# Training Stay



## Tiffany05 (Feb 17, 2011)

So I've watched videos saying that first you work on duration and then distance. I can get my puppy to stay for about a minute between a treat, but she doesn't understand the hand signal (or command) for stay or free at all yet. Do I wait till she understands those commands, before I go for distance? Do I still need a longer duration? I know this is a very amateur question, but I just feel like I'm screwing this simple trick up.


----------



## Blazings (Jan 24, 2011)

Hi  I'm not very experienced with puppies, so I won't be giving advise about that. But for other that can help you, it's a good thing to include the age of your puppy and how long you have been training these commands with it


----------



## gsdraven (Jul 8, 2009)

Tiffany05 said:


> So I've watched videos saying that first you work on duration and then distance. I can get my puppy to stay for about a minute between a treat, but she doesn't understand the hand signal (or command) for stay or free at all yet. Do I wait till she understands those commands, before I go for distance? Do I still need a longer duration? I know this is a very amateur question, but I just feel like I'm screwing this simple trick up.


Why do you think she doesn't know the command "stay" if she is staying for a minute? Can you break down exactly what you are doing (what you say, what hand movements you make and where you are standing relative to your dog)? I think it will help others know what you are doing wrong in order to tell you how to fix it.


----------



## valreegrl (Nov 11, 2009)

Your right, the breakdown of stay is distance, duration, distraction.

The key is to stay at the level where the pup is not getting frustrated, or adding too much distance or duration for that pups level. Also, the rule of thumb is normally 5 times done correctly before moving forward to the next step. 
Another tip: when practicing a stay, always go back to the front before releasing. Never call your dog to you after a stay. 

This is an example curriculum for stay:

1.) Ask for stay, pup right in front. Wait a couple seconds mark and reward. (Mark with either clicker/good) Do this 5 times.
2.) Ask for stay, pup right in front. Wait 10-15 seconds mark and reward. Do this 5 times.
3.) Ask for stay, pup right in front. Wait 15-30 seconds mark and reward. Do this 5 times. 
4.) Ask for stay, pup right in front. Wait 30-45 seconds mark and reward. Do this 5 times. 
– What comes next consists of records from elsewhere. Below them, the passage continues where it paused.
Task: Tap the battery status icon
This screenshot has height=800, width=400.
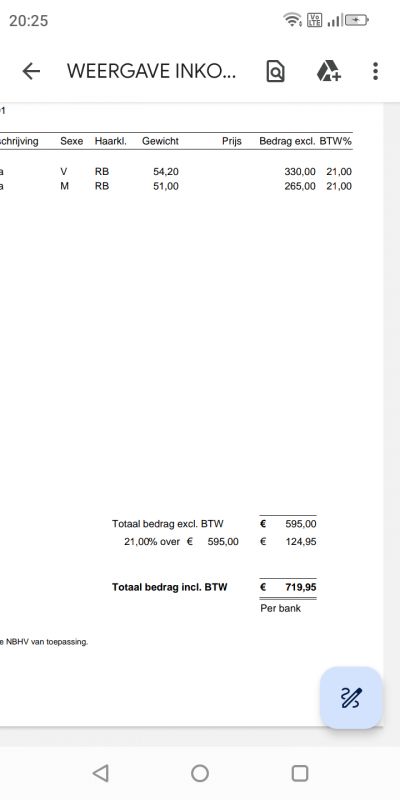Action: tap(357, 20)
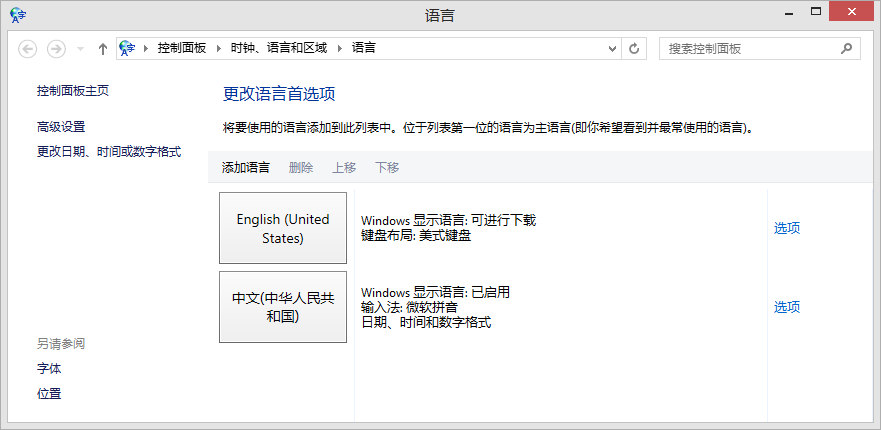
Task: Select the English (United States) language tile
Action: [282, 228]
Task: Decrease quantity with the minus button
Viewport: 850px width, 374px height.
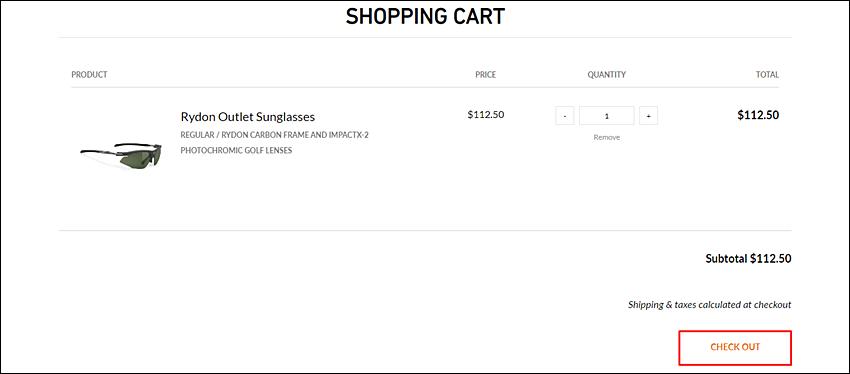Action: point(564,115)
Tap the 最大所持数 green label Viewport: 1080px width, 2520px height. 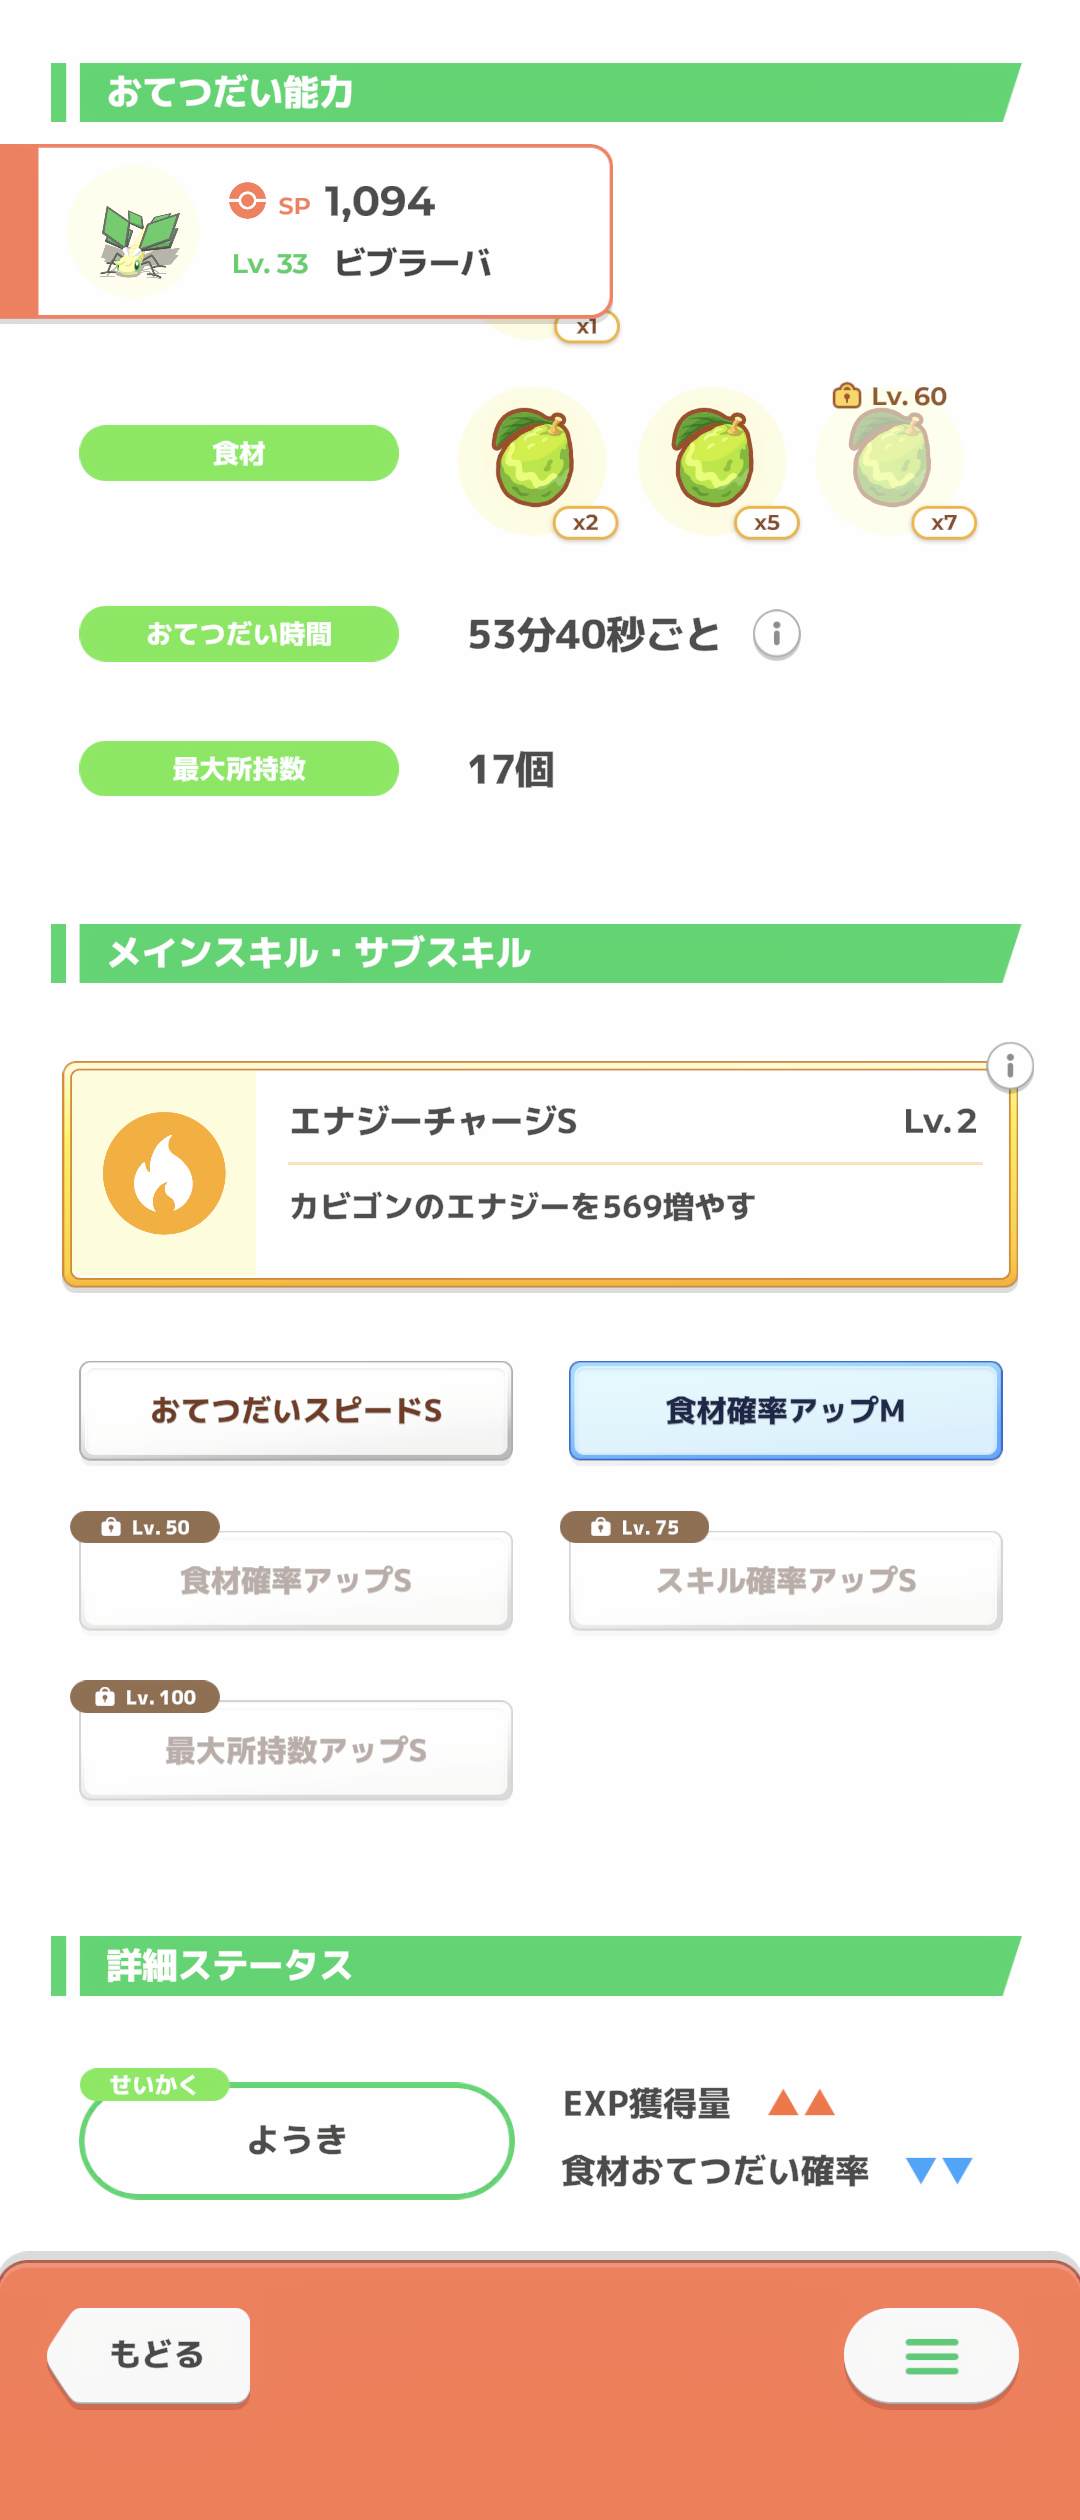click(239, 769)
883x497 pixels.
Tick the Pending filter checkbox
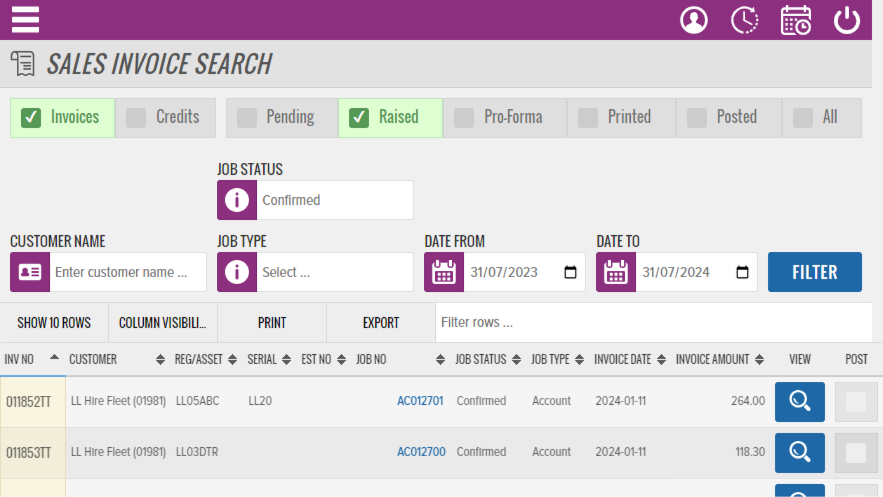click(246, 117)

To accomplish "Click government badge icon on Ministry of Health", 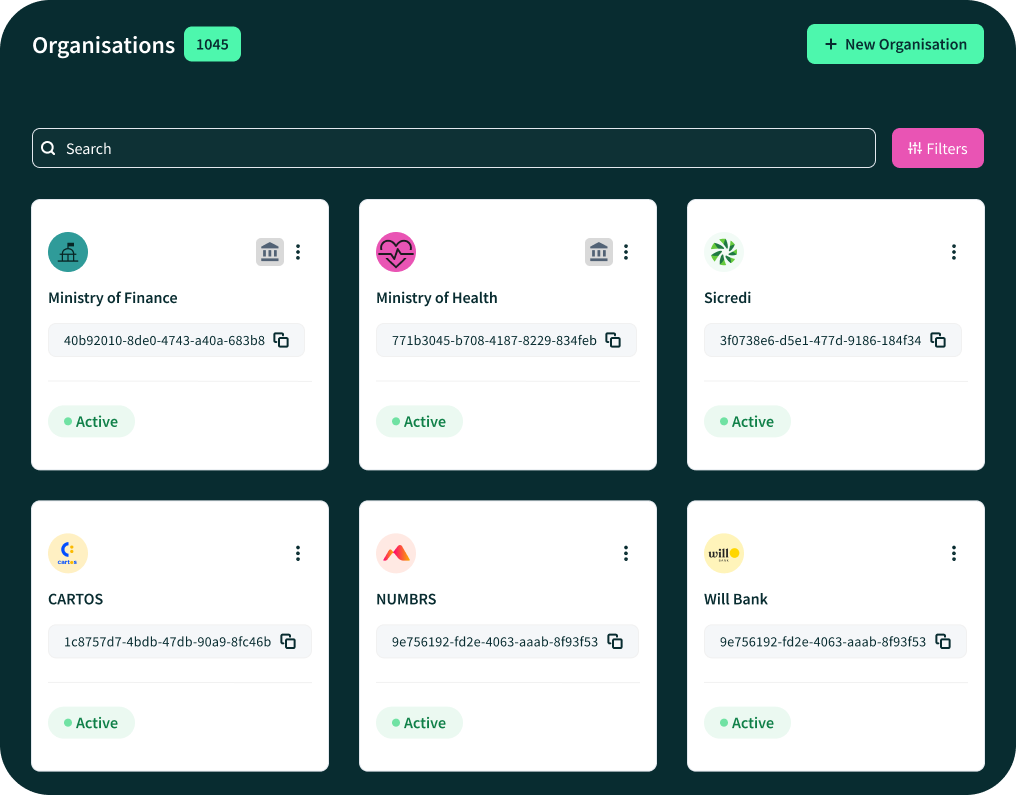I will coord(598,252).
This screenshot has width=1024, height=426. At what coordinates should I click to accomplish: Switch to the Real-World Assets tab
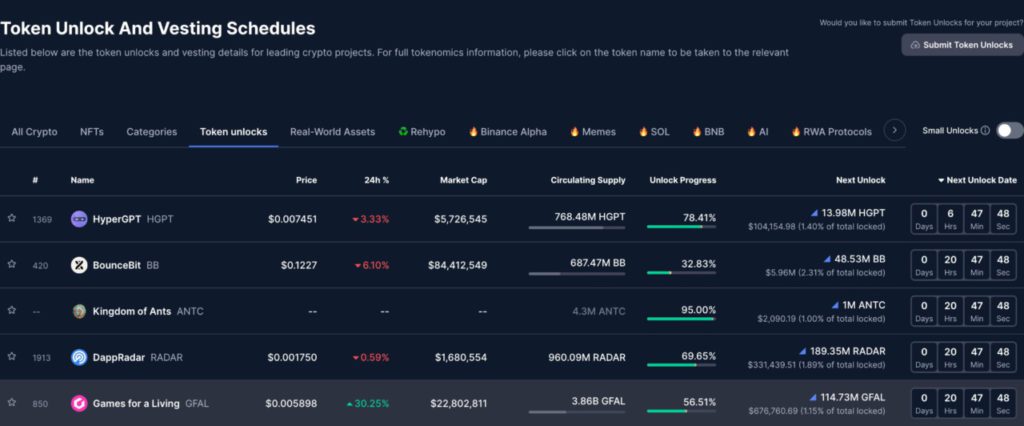pos(332,132)
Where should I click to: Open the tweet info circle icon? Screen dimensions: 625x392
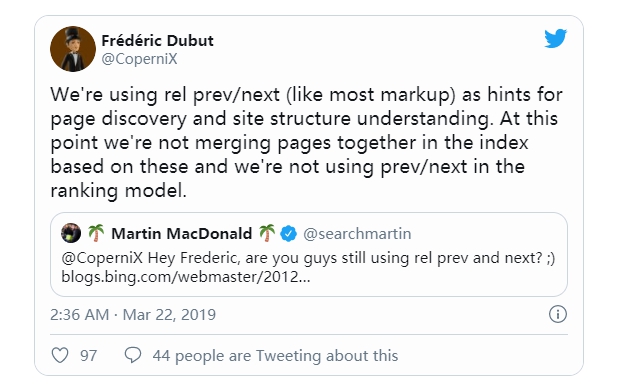[x=558, y=314]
Up to about a minute, then add distance.

5.) Ask for stay, take a step to the side (at this point stepping back will only encourage your dog to follow). Wait a couple seconds, step back and reward. 5 times.
6.) Ask for stay, take a step to the side. Wait 10-15 seconds, step back and reward. 5 times.

Up to about a minute again. Then add more distance. 

7.) As for a stay, take two steps to the side. Wait a couple seconds, step back and reward. 

Work this by taking a step to both sides of the dog. Once you have this done up to a minute, take a step back. Then continue to add distance again. 

Then comes distraction, and with distraction you start right back in front of your dog again adding duration than distance again in the same order.


----------



## Rerun (Feb 27, 2006)

I use the above technique as well and it's very effective. Except I don't ask, I tell.


----------



## Tiffany05 (Feb 17, 2011)

Blazings said:


> Hi  I'm not very experienced with puppies, so I won't be giving advise about that. But for other that can help you, it's a good thing to include the age of your puppy and how long you have been training these commands with it


She is basically 10 weeks now and I've been working on it for about a week. I know she is just a puppy, but she has basically all the other real basics down pretty good. 



gsdraven said:


> Why do you think she doesn't know the command "stay" if she is staying for a minute? Can you break down exactly what you are doing (what you say, what hand movements you make and where you are standing relative to your dog)? I think it will help others know what you are doing wrong in order to tell you how to fix it.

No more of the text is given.